> EXERCISE
Write the listing out again in full. Every character must match.

> GIVEN ENTRIES
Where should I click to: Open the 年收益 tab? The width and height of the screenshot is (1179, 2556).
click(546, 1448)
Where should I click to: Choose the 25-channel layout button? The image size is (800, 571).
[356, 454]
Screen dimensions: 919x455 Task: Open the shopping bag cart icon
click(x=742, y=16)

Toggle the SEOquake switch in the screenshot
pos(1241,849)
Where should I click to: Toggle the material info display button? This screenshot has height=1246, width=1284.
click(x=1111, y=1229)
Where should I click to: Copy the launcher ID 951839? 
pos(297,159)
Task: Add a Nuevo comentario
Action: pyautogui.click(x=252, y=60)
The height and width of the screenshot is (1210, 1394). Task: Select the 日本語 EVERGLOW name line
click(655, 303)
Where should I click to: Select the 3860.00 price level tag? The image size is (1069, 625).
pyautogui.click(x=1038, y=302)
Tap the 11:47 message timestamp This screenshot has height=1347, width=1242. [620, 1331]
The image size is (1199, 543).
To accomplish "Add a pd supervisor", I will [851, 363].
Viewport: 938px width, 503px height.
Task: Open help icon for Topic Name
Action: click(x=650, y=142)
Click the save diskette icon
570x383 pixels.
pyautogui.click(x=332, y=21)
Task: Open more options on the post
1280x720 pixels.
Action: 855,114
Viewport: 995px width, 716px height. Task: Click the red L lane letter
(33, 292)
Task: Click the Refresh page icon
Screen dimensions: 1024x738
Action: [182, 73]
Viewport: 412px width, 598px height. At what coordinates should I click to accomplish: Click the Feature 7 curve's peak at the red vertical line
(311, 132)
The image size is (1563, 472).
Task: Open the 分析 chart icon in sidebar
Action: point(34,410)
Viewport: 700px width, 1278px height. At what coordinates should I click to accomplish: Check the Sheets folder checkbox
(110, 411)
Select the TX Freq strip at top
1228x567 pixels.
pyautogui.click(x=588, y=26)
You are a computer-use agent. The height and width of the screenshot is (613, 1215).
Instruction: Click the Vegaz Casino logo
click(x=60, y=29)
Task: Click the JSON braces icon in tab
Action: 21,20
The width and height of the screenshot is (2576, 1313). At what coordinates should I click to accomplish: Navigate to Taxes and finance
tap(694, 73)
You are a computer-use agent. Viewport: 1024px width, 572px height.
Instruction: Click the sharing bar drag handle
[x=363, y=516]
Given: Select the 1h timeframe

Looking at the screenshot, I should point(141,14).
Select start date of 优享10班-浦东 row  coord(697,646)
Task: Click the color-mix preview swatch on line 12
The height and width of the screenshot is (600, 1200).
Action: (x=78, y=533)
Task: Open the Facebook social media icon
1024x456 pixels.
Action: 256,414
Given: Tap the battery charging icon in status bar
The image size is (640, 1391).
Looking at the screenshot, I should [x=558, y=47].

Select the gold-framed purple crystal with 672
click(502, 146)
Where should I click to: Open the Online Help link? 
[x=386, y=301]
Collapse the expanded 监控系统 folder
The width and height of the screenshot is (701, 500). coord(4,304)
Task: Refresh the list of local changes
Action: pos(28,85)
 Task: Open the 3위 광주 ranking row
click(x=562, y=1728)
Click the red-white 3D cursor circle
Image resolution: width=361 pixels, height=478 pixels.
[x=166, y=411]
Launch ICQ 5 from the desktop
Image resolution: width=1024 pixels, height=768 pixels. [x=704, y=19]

> SOLUTION TO THE EXERCISE
Where should I click to: Open the 年收益 tab? The width and height of the screenshot is (1179, 2556).
click(546, 1448)
Where should I click to: Choose the 25-channel layout button? The image size is (800, 571).
[356, 454]
Screen dimensions: 919x455 Task: Open the shopping bag cart icon
click(x=742, y=16)

Toggle the SEOquake switch in the screenshot
pos(1241,849)
Where should I click to: Toggle the material info display button? This screenshot has height=1246, width=1284.
click(x=1111, y=1229)
Where should I click to: Copy the launcher ID 951839? 
pos(297,159)
Task: Add a Nuevo comentario
Action: pyautogui.click(x=252, y=60)
The height and width of the screenshot is (1210, 1394). Task: Select the 日本語 EVERGLOW name line
click(655, 303)
Where should I click to: Select the 3860.00 price level tag? The image size is (1069, 625).
pyautogui.click(x=1038, y=302)
Tap the 11:47 message timestamp This screenshot has height=1347, width=1242. [620, 1331]
The image size is (1199, 543).
To accomplish "Add a pd supervisor", I will [851, 363].
Viewport: 938px width, 503px height.
Task: Open help icon for Topic Name
Action: click(x=650, y=142)
Click the save diskette icon
570x383 pixels.
pyautogui.click(x=332, y=21)
Task: Open more options on the post
1280x720 pixels.
Action: 855,114
Viewport: 995px width, 716px height. Task: Click the red L lane letter
(33, 292)
Task: Click the Refresh page icon
Screen dimensions: 1024x738
Action: [182, 73]
Viewport: 412px width, 598px height. At what coordinates should I click to accomplish: Click the Feature 7 curve's peak at the red vertical line
(311, 132)
The image size is (1563, 472).
Task: Open the 分析 chart icon in sidebar
Action: point(34,410)
Viewport: 700px width, 1278px height. At what coordinates should I click to accomplish: Check the Sheets folder checkbox
(110, 411)
Select the TX Freq strip at top
1228x567 pixels.
pyautogui.click(x=588, y=26)
You are a computer-use agent. The height and width of the screenshot is (613, 1215).
Instruction: Click the Vegaz Casino logo
click(x=60, y=29)
Task: Click the JSON braces icon in tab
Action: 21,20
The width and height of the screenshot is (2576, 1313). At what coordinates should I click to accomplish: Navigate to Taxes and finance
tap(694, 73)
You are a computer-use agent. Viewport: 1024px width, 572px height.
Instruction: Click the sharing bar drag handle
[x=363, y=516]
Given: Select the 1h timeframe

Looking at the screenshot, I should point(141,14).
Select start date of 优享10班-浦东 row  coord(697,646)
Task: Click the color-mix preview swatch on line 12
The height and width of the screenshot is (600, 1200).
Action: (x=78, y=533)
Task: Open the Facebook social media icon
1024x456 pixels.
Action: 256,414
Given: Tap the battery charging icon in status bar
The image size is (640, 1391).
Looking at the screenshot, I should [x=558, y=47].

Select the gold-framed purple crystal with 672
click(502, 146)
Where should I click to: Open the Online Help link? 
[x=386, y=301]
Collapse the expanded 监控系统 folder
The width and height of the screenshot is (701, 500). coord(4,304)
Task: Refresh the list of local changes
Action: pos(28,85)
 Task: Open the 3위 광주 ranking row
click(x=562, y=1728)
Click the red-white 3D cursor circle
Image resolution: width=361 pixels, height=478 pixels.
[x=166, y=411]
Launch ICQ 5 from the desktop
Image resolution: width=1024 pixels, height=768 pixels. [x=704, y=19]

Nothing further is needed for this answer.